-- YOUR TASK --
The answer must be an exact copy of the lines from the one with "Task: Click the" to the last line of the entries below, both included, and must contain no pictures.

-- MATERIALS PROVIDED --
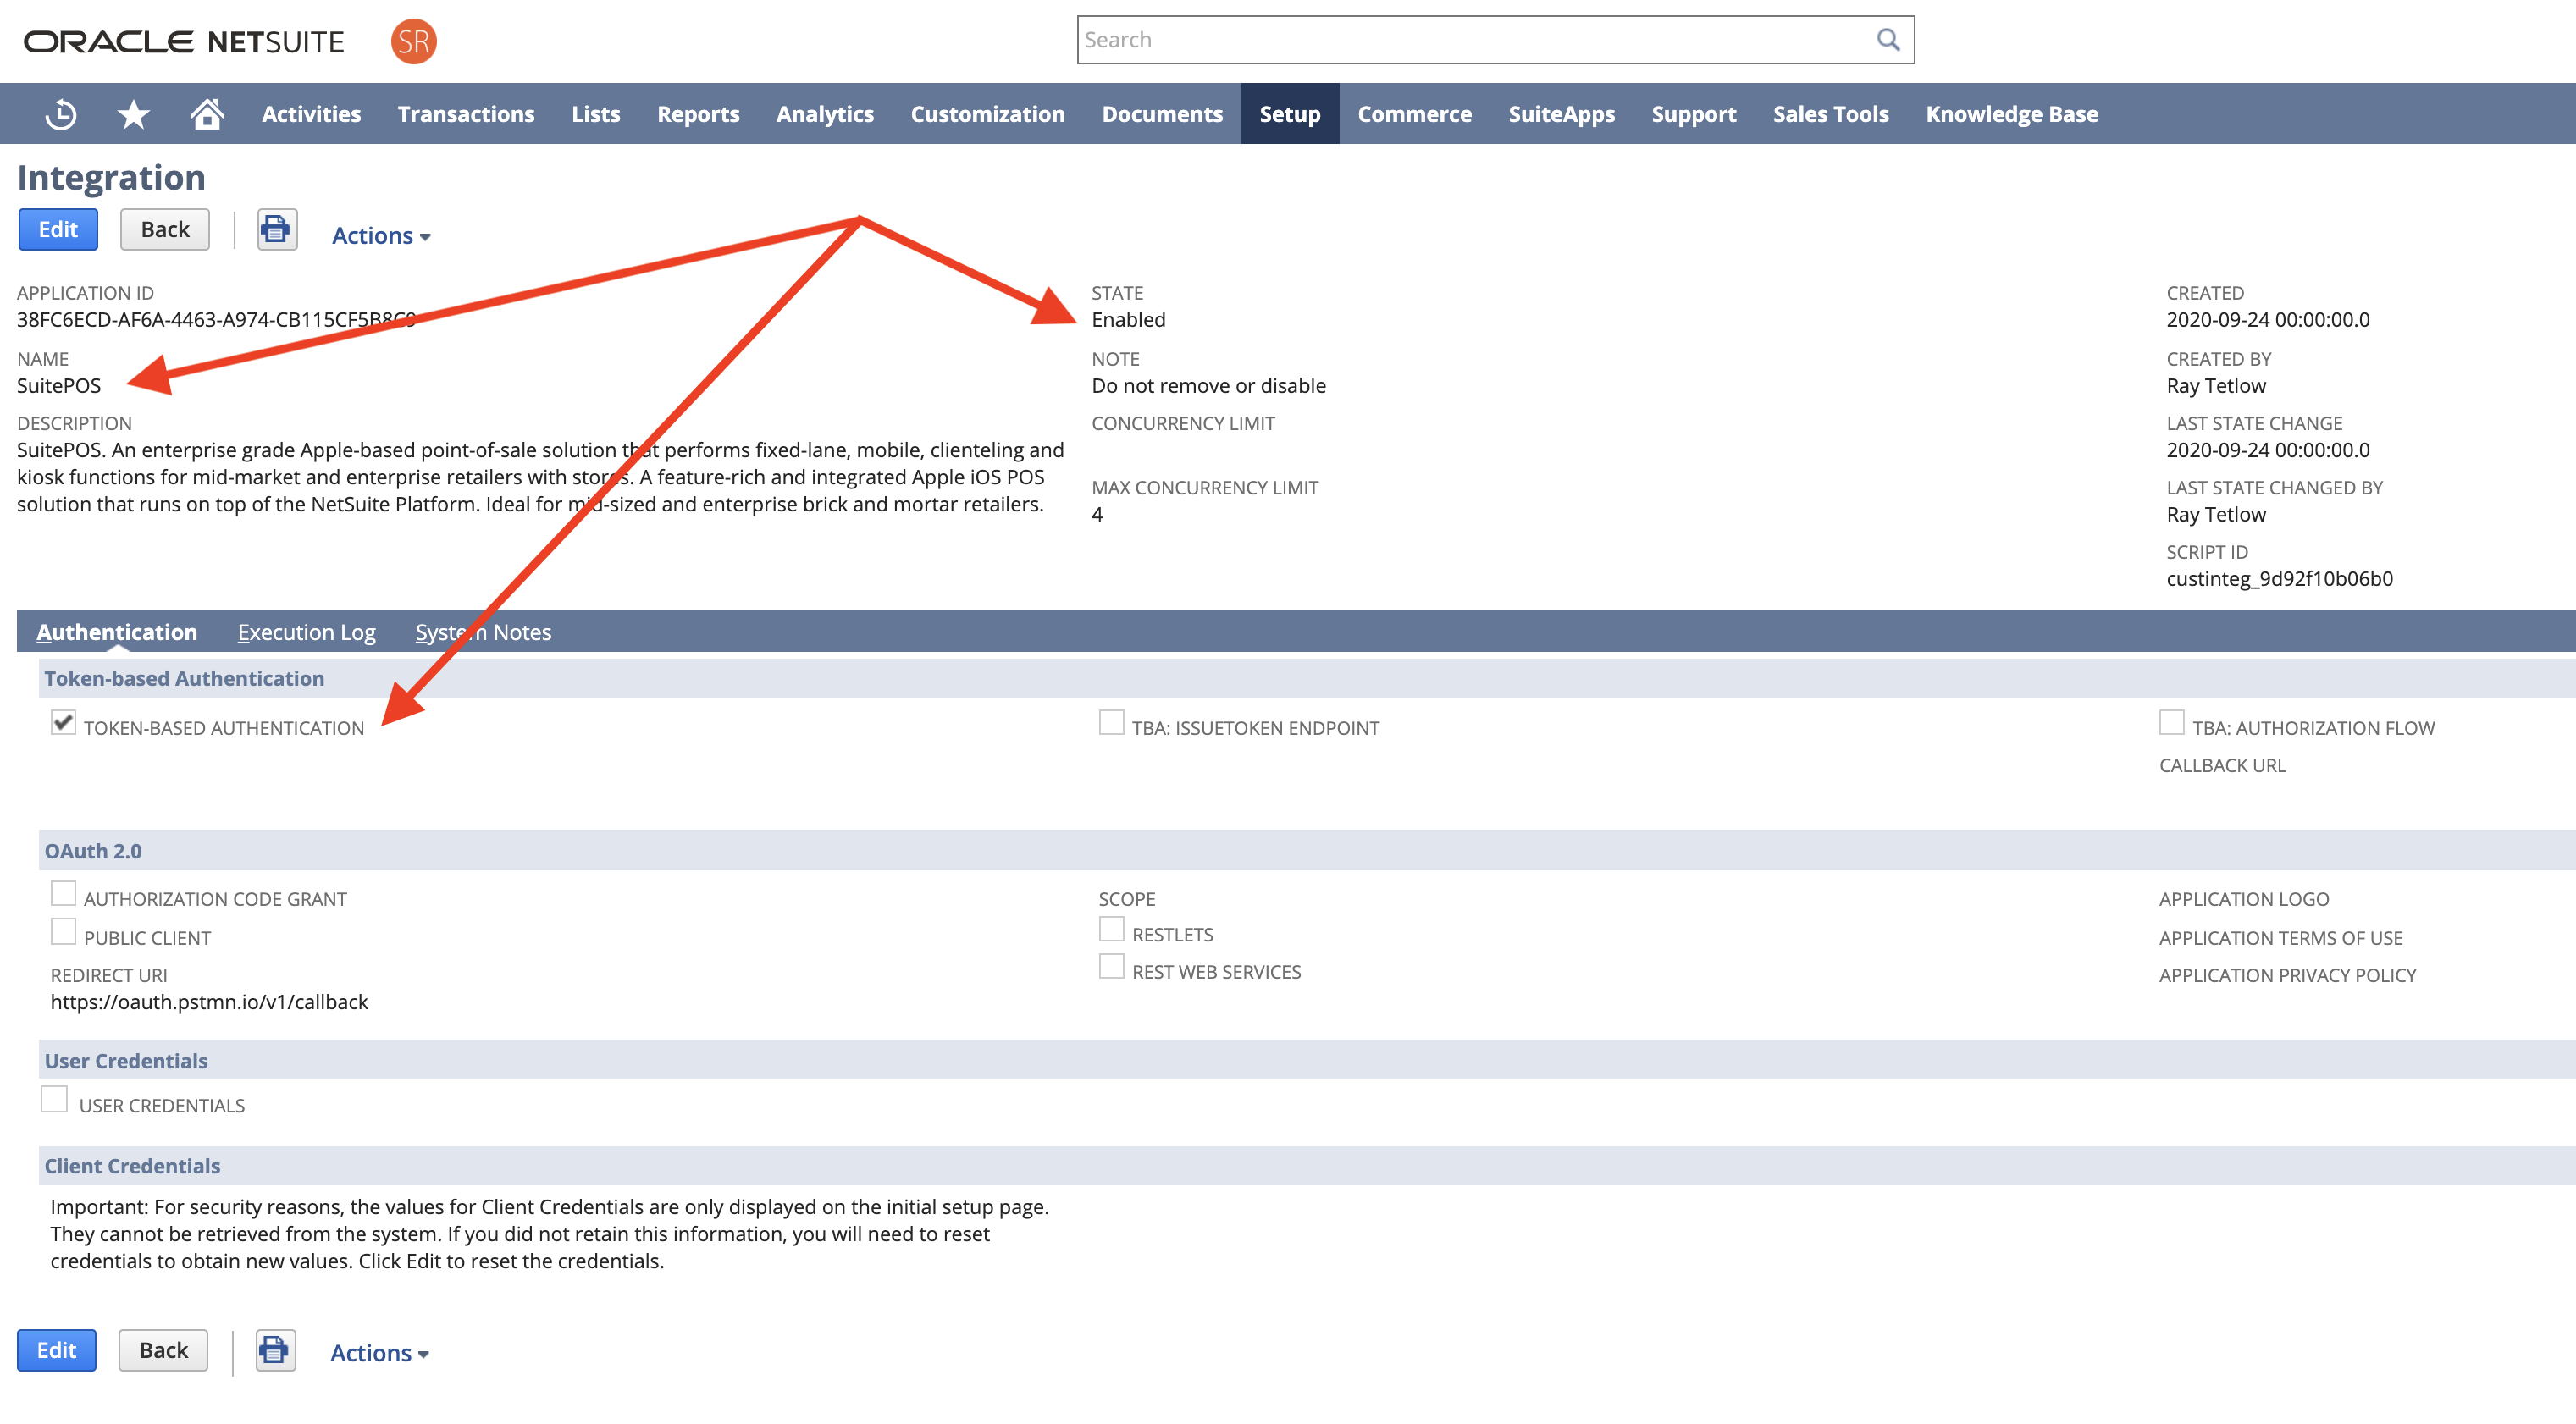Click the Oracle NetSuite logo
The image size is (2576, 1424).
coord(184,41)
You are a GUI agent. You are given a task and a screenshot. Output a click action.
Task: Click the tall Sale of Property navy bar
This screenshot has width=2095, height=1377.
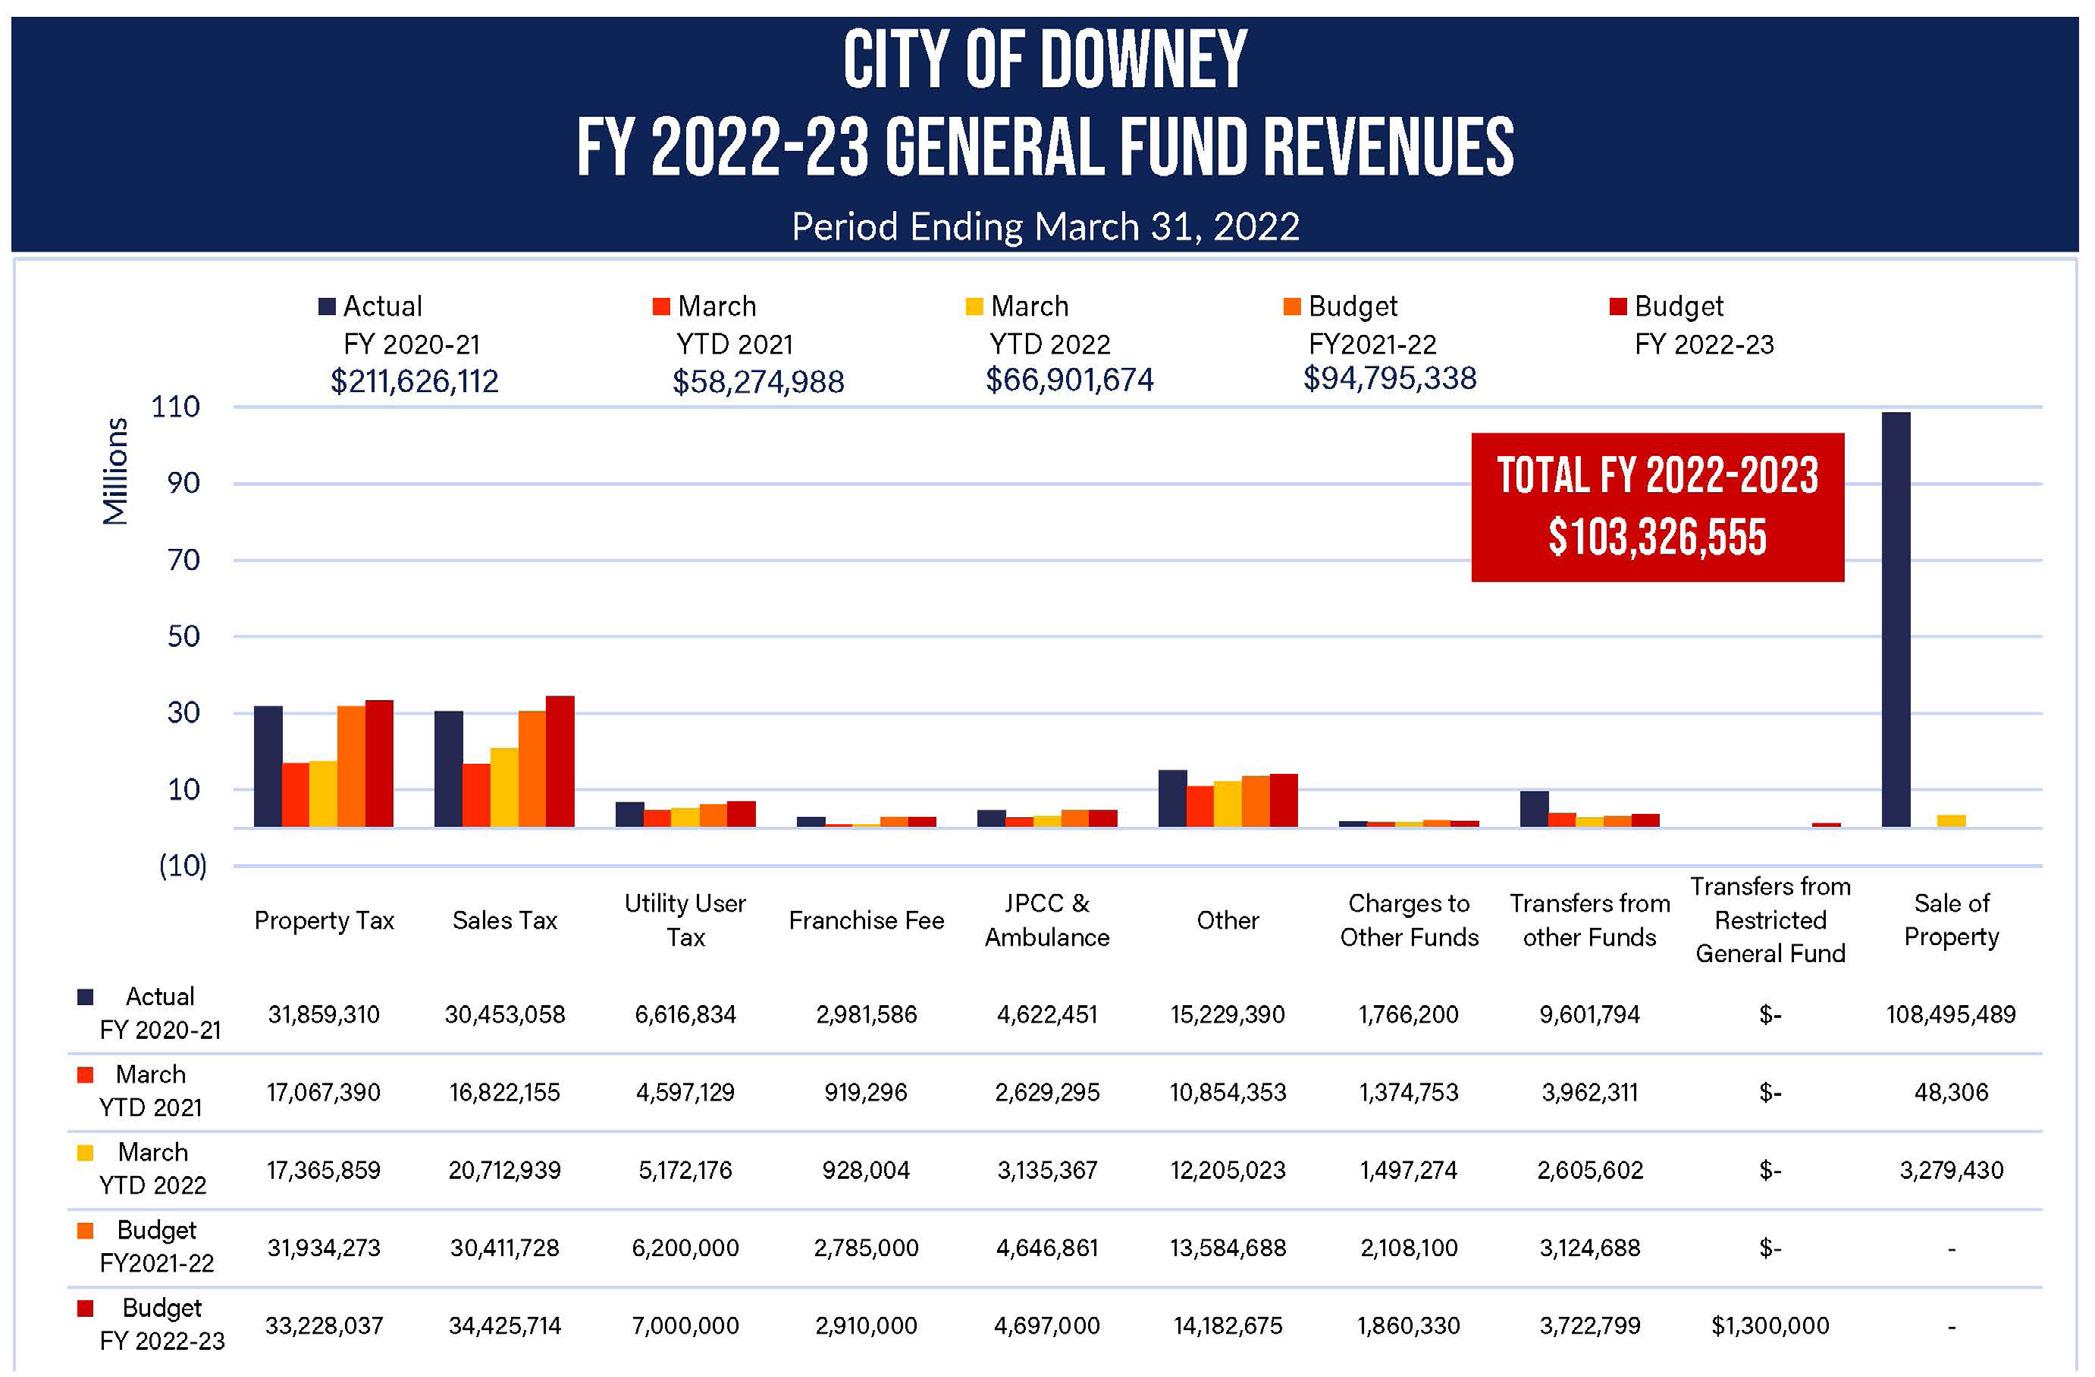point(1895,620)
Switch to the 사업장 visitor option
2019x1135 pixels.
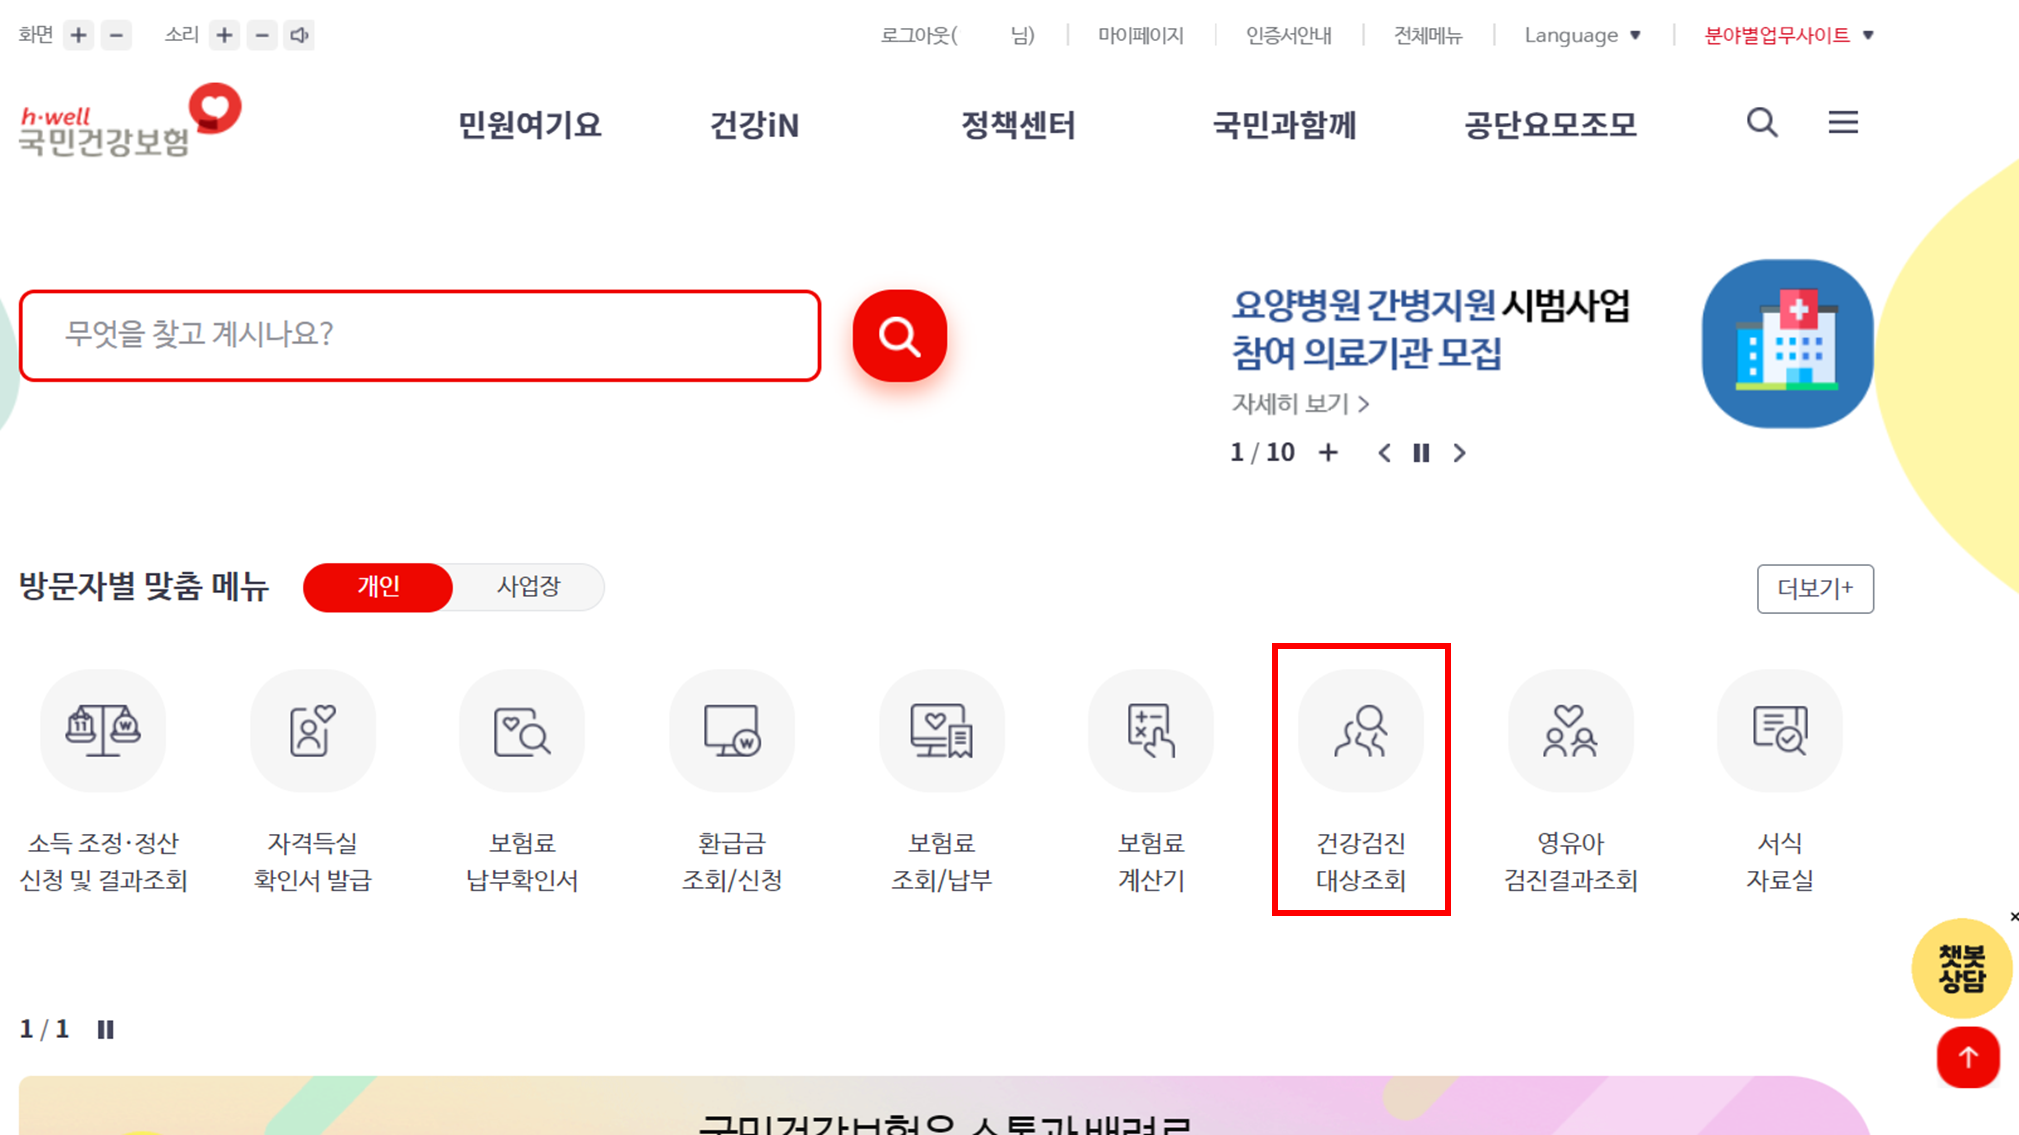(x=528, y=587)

-- REPLY --
Task: Click the tall Sale of Property navy bar
This screenshot has width=2095, height=1377.
point(1895,620)
Switch to the 사업장 visitor option
2019x1135 pixels.
(x=528, y=587)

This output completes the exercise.